Ariadne glanced sidelong at Crowley, but his expression was inscrutable behind the dark glasses. She checked the rearview mirror, because Aziraphale tended to be more open, and—oh, FUCK!

He was staring at the radio in what could be called shock, or maybe horror, or maybe—Ariadne didn’t even know what to call it. Her stomach plunged.

She hadn’t even gotten home yet, and she’d already messed this up!

“S-sorry,” she said, grip tightening on the steering wheel and barely daring to glance away from the road. “Did you want to listen to that? That song—not my favorite, is all, but if you like it—”

Crowley slowly turned to face her. One eyebrow lifted above the sunglasses.

Ariadne held her breath and held herself very, very still.

“I assure you, Ariadne,” Crowley said, “there is no one in this vehicle with the least interest in listening to the dulcet tones of Madam Carey.”

The words dulcet tones dripped with so much sarcasm that they ought to have come with a wet floor sign.

And Aziraphale was no better. “My goodness,” he said, with feeling, “what on earth was that?”

Right. Of course. Crowley listened to classic rock. And not counting musical theater, Aziraphale’s musical taste seemed stuck somewhere in the nineteenth century. Abrahamics or no Abrahamics – they weren’t going to like that song.

Ariadne could breathe again.

That was, unfortunately, one of the most popular songs of all time, I think, if you go by charts and sales,” Ariadne said. “But it’s ok. There are better options.” And this time, instead of just turning on the radio, she loaded up one of the two playlists she’d made specifically for this visit. One was called Dad Rock, the other, Dad Not-Rock.

She chose the latter, filling the car with the soothing strains of Vivaldi.
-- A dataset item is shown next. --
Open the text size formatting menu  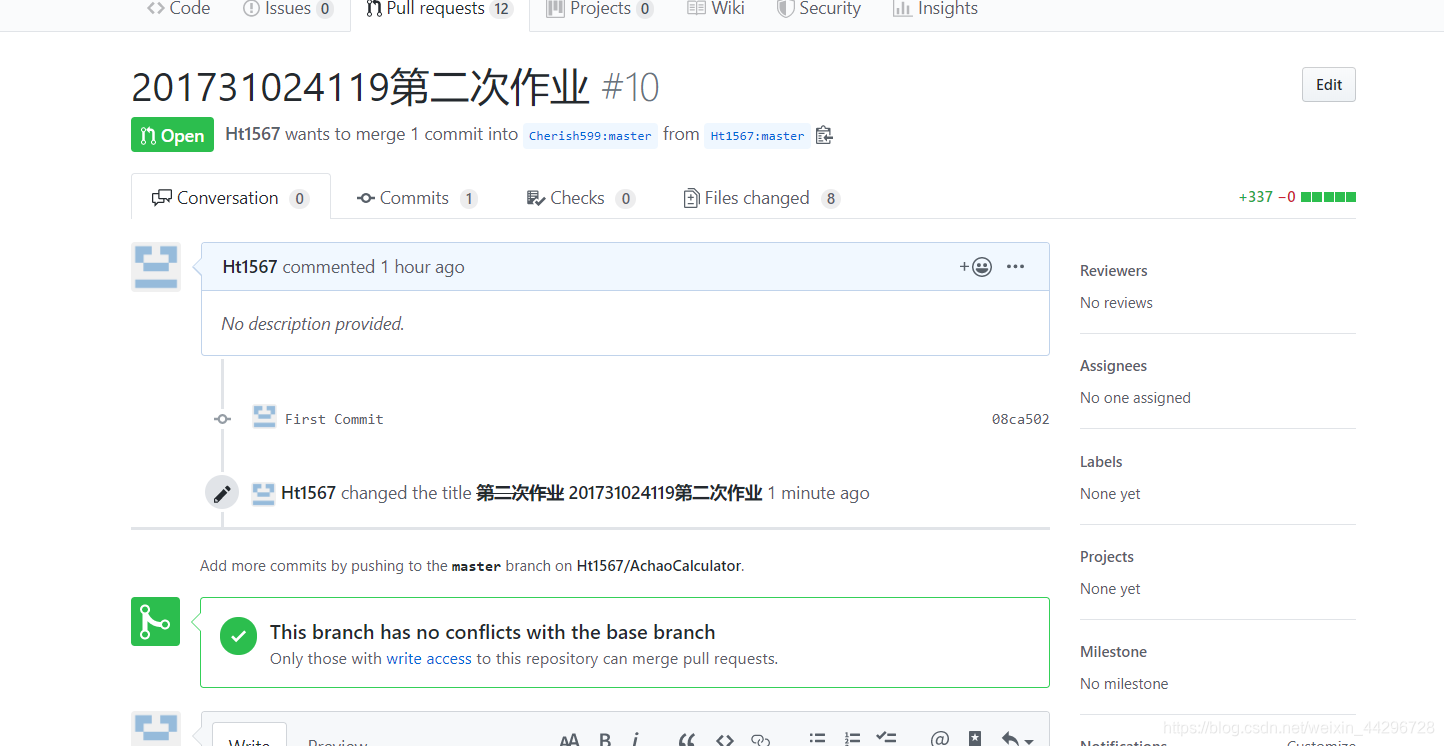pos(570,738)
“Oh,” Aziraphale said, wiggling a little, “oh, this is lovely. Thank you, dear.”

“No problem,” Ariadne said.

Crowley, however, was glaring at her in a way that managed to penetrate the sunglasses. “Dad Rock?”
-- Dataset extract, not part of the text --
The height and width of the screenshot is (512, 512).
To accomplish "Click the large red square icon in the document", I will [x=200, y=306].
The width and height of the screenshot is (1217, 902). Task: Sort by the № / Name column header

“Oh, you saw that title?” Ariadne replied.

“I will have you know,” Crowley said, “that my musical taste is impeccable.”

“And shared by middle-aged dads the world over,” Ariadne answered. “But let me guess—kids like me just wouldn’t understand?”

“Kids like—” Crowley sat up, not quite straight, but close to it. “You are thirty-eight hundred and sixty-three years old[3], young lady! You are no kid!”

Ariadne threw back her head and laughed.

Because it was fine. Despite her nerves and her stupid overreaction and her chronic case of tied tongue, it really was fine. Her parents were here; they seemed to be enjoying themselves; and Ariadne was not going to mess this up.

It was fine. Ariadne was fine. Everything was fine.

And this was going to be her best Thanksgiving yet.


[1] Well, no reason other than the anxiety of having her parents at her home for the first time ever. Or the anxiety of hosting them for a very important holiday. Or the sudden realization of how very, very close she’d come over the centuries to actually brushing up against her parents, being discovered, and what would have likely happened to the three of them if Heaven and Hell had figured out about her existence any sooner than they had.

[2] There may or may not have been a list on her phone that was growing longer by the day.

[3] Not that he was counting.

Notes:

Legal Disclaimer: Any opinions on the musical stylings of one M. Carey expressed above belong to the characters expressing them and may or may not be shared by the author.